● **RECORD EXTRACTS**:
========================================================================

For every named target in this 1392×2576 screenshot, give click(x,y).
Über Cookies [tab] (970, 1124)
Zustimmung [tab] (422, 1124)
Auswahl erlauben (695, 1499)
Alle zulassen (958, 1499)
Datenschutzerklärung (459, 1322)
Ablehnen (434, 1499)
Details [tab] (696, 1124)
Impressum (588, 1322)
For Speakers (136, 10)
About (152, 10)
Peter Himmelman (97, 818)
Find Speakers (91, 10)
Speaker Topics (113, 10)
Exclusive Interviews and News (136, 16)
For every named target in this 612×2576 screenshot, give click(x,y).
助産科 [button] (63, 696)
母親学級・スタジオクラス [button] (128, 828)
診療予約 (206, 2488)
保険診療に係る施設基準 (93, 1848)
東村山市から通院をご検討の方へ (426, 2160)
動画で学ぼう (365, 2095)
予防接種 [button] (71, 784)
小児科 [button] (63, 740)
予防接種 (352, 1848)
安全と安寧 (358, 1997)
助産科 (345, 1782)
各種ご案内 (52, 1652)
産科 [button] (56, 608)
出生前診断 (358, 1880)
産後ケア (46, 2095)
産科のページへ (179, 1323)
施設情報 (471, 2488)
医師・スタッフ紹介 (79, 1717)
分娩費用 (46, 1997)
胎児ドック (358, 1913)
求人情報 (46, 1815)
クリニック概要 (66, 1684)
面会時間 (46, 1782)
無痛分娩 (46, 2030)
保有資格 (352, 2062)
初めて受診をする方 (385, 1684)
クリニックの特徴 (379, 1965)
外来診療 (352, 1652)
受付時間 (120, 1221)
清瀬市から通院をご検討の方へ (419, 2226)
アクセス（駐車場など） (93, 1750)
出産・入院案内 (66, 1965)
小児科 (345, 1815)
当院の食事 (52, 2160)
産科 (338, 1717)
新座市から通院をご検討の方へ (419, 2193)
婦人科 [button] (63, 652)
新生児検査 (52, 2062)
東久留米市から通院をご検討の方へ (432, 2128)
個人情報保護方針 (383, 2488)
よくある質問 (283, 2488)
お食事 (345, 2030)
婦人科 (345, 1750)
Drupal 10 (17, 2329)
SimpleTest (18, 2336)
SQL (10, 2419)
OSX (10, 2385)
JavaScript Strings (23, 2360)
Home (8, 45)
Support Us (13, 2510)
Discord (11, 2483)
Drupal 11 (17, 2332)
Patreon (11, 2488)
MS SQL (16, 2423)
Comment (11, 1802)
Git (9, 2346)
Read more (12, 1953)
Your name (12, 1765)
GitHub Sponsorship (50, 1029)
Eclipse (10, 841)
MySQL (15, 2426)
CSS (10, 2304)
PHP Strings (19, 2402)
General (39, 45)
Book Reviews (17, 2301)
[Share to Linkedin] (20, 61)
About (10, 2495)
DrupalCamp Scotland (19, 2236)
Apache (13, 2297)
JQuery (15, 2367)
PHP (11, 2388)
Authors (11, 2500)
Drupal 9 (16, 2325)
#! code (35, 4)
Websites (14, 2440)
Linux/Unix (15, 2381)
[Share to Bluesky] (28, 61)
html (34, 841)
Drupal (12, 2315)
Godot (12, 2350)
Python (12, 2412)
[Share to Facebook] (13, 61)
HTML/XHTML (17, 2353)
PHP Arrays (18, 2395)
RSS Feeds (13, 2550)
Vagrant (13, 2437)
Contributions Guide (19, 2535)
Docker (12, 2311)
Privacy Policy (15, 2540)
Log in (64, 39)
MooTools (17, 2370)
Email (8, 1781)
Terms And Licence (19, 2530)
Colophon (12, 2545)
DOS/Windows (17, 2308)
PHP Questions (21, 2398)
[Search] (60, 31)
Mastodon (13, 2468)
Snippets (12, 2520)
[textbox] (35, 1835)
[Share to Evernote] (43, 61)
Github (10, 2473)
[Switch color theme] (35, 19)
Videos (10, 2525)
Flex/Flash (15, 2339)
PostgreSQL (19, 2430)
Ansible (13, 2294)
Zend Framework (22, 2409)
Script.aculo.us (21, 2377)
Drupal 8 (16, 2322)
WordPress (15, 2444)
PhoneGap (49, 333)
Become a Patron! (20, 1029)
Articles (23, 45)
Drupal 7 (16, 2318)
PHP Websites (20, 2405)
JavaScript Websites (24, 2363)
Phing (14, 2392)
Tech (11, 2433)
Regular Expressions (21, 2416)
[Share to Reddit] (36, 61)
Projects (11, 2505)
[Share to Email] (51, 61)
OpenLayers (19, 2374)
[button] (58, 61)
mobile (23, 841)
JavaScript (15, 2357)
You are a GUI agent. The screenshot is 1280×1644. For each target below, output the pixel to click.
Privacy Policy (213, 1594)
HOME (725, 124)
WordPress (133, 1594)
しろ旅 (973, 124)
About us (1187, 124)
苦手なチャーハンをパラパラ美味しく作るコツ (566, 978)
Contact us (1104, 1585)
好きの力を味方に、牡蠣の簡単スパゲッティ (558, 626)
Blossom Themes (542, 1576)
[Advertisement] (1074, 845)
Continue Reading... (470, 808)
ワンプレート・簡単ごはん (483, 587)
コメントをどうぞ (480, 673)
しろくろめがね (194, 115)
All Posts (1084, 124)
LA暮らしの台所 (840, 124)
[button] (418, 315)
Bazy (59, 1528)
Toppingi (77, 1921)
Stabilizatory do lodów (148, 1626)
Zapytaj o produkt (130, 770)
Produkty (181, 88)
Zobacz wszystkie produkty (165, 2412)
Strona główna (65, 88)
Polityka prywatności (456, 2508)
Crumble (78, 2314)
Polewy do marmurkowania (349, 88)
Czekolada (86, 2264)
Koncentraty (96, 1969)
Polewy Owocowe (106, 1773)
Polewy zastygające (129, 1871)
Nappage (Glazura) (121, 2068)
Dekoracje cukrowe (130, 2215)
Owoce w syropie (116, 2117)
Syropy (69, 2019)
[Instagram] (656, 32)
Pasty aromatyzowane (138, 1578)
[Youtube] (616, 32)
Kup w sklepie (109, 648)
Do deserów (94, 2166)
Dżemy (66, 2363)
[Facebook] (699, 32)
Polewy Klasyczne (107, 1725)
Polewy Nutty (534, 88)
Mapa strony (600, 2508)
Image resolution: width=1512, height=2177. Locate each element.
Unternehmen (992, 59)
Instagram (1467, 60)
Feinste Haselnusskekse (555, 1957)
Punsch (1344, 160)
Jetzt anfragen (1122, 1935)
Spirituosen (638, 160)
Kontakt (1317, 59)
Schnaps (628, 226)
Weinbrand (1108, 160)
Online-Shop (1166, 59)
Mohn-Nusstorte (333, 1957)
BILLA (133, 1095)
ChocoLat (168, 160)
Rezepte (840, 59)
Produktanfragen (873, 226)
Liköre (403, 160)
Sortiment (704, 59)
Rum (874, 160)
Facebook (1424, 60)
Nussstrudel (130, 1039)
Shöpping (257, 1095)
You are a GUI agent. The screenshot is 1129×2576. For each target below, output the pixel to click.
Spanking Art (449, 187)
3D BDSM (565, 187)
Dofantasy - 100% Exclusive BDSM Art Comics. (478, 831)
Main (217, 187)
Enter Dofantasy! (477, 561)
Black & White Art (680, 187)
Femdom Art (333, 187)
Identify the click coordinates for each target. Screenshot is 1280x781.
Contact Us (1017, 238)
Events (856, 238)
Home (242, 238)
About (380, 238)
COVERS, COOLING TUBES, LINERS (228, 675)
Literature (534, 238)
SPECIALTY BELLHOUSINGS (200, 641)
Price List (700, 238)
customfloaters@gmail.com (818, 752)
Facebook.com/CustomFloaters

========================================================================

● **JOB**:
Reproduce all of the lines above, swapping "Price List" for "Pricing" and leaving everything else unchanged.

● **EXPECTED ANSWER**:
For every named target in this 1392×2576 screenshot, give click(x,y).
Über Cookies [tab] (970, 1124)
Zustimmung [tab] (422, 1124)
Auswahl erlauben (695, 1499)
Alle zulassen (958, 1499)
Datenschutzerklärung (459, 1322)
Ablehnen (434, 1499)
Details [tab] (696, 1124)
Impressum (588, 1322)
For Speakers (136, 10)
About (152, 10)
Peter Himmelman (97, 818)
Find Speakers (91, 10)
Speaker Topics (113, 10)
Exclusive Interviews and News (136, 16)
For every named target in this 612×2576 screenshot, give click(x,y).
助産科 [button] (63, 696)
母親学級・スタジオクラス [button] (128, 828)
診療予約 (206, 2488)
保険診療に係る施設基準 (93, 1848)
東村山市から通院をご検討の方へ (426, 2160)
動画で学ぼう (365, 2095)
予防接種 [button] (71, 784)
小児科 [button] (63, 740)
予防接種 (352, 1848)
安全と安寧 (358, 1997)
助産科 (345, 1782)
各種ご案内 (52, 1652)
産科 [button] (56, 608)
出生前診断 (358, 1880)
産後ケア (46, 2095)
産科のページへ (179, 1323)
施設情報 (471, 2488)
医師・スタッフ紹介 (79, 1717)
分娩費用 (46, 1997)
胎児ドック (358, 1913)
求人情報 (46, 1815)
クリニック概要 (66, 1684)
面会時間 (46, 1782)
無痛分娩 (46, 2030)
保有資格 (352, 2062)
初めて受診をする方 (385, 1684)
クリニックの特徴 (379, 1965)
外来診療 (352, 1652)
受付時間 (120, 1221)
清瀬市から通院をご検討の方へ (419, 2226)
アクセス（駐車場など） (93, 1750)
出産・入院案内 (66, 1965)
小児科 (345, 1815)
当院の食事 (52, 2160)
産科 (338, 1717)
新座市から通院をご検討の方へ (419, 2193)
婦人科 [button] (63, 652)
新生児検査 (52, 2062)
東久留米市から通院をご検討の方へ (432, 2128)
個人情報保護方針 (383, 2488)
よくある質問 (283, 2488)
お食事 (345, 2030)
婦人科 (345, 1750)
Drupal 10 (17, 2329)
SimpleTest (18, 2336)
SQL (10, 2419)
OSX (10, 2385)
JavaScript Strings (23, 2360)
Home (8, 45)
Support Us (13, 2510)
Discord (11, 2483)
Drupal 11 (17, 2332)
Patreon (11, 2488)
MS SQL (16, 2423)
Comment (11, 1802)
Git (9, 2346)
Read more (12, 1953)
Your name (12, 1765)
GitHub Sponsorship (50, 1029)
Eclipse (10, 841)
MySQL (15, 2426)
CSS (10, 2304)
PHP Strings (19, 2402)
General (39, 45)
Book Reviews (17, 2301)
[Share to Linkedin] (20, 61)
About (10, 2495)
DrupalCamp Scotland (19, 2236)
Apache (13, 2297)
JQuery (15, 2367)
PHP (11, 2388)
Authors (11, 2500)
Drupal 9 (16, 2325)
#! code (35, 4)
Websites (14, 2440)
Linux/Unix (15, 2381)
[Share to Bluesky] (28, 61)
html (34, 841)
Drupal (12, 2315)
Godot (12, 2350)
Python (12, 2412)
[Share to Facebook] (13, 61)
HTML/XHTML (17, 2353)
PHP Arrays (18, 2395)
RSS Feeds (13, 2550)
Vagrant (13, 2437)
Contributions Guide (19, 2535)
Docker (12, 2311)
Privacy Policy (15, 2540)
Log in (64, 39)
MooTools (17, 2370)
Email (8, 1781)
Terms And Licence (19, 2530)
Colophon (12, 2545)
DOS/Windows (17, 2308)
PHP Questions (21, 2398)
[Search] (60, 31)
Mastodon (13, 2468)
Snippets (12, 2520)
[textbox] (35, 1835)
[Share to Evernote] (43, 61)
Github (10, 2473)
[Switch color theme] (35, 19)
Videos (10, 2525)
Flex/Flash (15, 2339)
PostgreSQL (19, 2430)
Ansible (13, 2294)
Zend Framework (22, 2409)
Script.aculo.us (21, 2377)
Drupal 8 (16, 2322)
WordPress (15, 2444)
PhoneGap (49, 333)
Become a Patron! (20, 1029)
Articles (23, 45)
Drupal 7 (16, 2318)
PHP Websites (20, 2405)
JavaScript Websites (24, 2363)
Phing (14, 2392)
Tech (11, 2433)
Regular Expressions (21, 2416)
[Share to Reddit] (36, 61)
Projects (11, 2505)
[Share to Email] (51, 61)
OpenLayers (19, 2374)
[button] (58, 61)
mobile (23, 841)
JavaScript (15, 2357)
You are a GUI agent. The screenshot is 1280×1644. For each target below, output the pixel to click.
Privacy Policy (213, 1594)
HOME (725, 124)
WordPress (133, 1594)
しろ旅 (973, 124)
About us (1187, 124)
苦手なチャーハンをパラパラ美味しく作るコツ (566, 978)
Contact us (1104, 1585)
好きの力を味方に、牡蠣の簡単スパゲッティ (558, 626)
Blossom Themes (542, 1576)
[Advertisement] (1074, 845)
Continue Reading... (470, 808)
ワンプレート・簡単ごはん (483, 587)
コメントをどうぞ (480, 673)
しろくろめがね (194, 115)
All Posts (1084, 124)
LA暮らしの台所 (840, 124)
[button] (418, 315)
Bazy (59, 1528)
Toppingi (77, 1921)
Stabilizatory do lodów (148, 1626)
Zapytaj o produkt (130, 770)
Produkty (181, 88)
Zobacz wszystkie produkty (165, 2412)
Strona główna (65, 88)
Polityka prywatności (456, 2508)
Crumble (78, 2314)
Polewy do marmurkowania (349, 88)
Czekolada (86, 2264)
Koncentraty (96, 1969)
Polewy Owocowe (106, 1773)
Polewy zastygające (129, 1871)
Nappage (Glazura) (121, 2068)
Dekoracje cukrowe (130, 2215)
Owoce w syropie (116, 2117)
Syropy (69, 2019)
[Instagram] (656, 32)
Pasty aromatyzowane (138, 1578)
[Youtube] (616, 32)
Kup w sklepie (109, 648)
Do deserów (94, 2166)
Dżemy (66, 2363)
[Facebook] (699, 32)
Polewy Klasyczne (107, 1725)
Polewy Nutty (534, 88)
Mapa strony (600, 2508)
Image resolution: width=1512, height=2177. Locate each element.
Unternehmen (992, 59)
Instagram (1467, 60)
Feinste Haselnusskekse (555, 1957)
Punsch (1344, 160)
Jetzt anfragen (1122, 1935)
Spirituosen (638, 160)
Kontakt (1317, 59)
Schnaps (628, 226)
Weinbrand (1108, 160)
Online-Shop (1166, 59)
Mohn-Nusstorte (333, 1957)
BILLA (133, 1095)
ChocoLat (168, 160)
Rezepte (840, 59)
Produktanfragen (873, 226)
Liköre (403, 160)
Sortiment (704, 59)
Rum (874, 160)
Facebook (1424, 60)
Nussstrudel (130, 1039)
Shöpping (257, 1095)
You are a GUI agent. The screenshot is 1129×2576. For each target below, output the pixel to click.
Spanking Art (449, 187)
3D BDSM (565, 187)
Dofantasy - 100% Exclusive BDSM Art Comics. (478, 831)
Main (217, 187)
Enter Dofantasy! (477, 561)
Black & White Art (680, 187)
Femdom Art (333, 187)
Identify the click coordinates for each target. Screenshot is 1280x781.
Contact Us (1017, 238)
Events (856, 238)
Home (242, 238)
About (380, 238)
COVERS, COOLING TUBES, LINERS (228, 675)
Literature (534, 238)
SPECIALTY BELLHOUSINGS (200, 641)
Pricing (700, 238)
customfloaters@gmail.com (818, 752)
Facebook.com/CustomFloaters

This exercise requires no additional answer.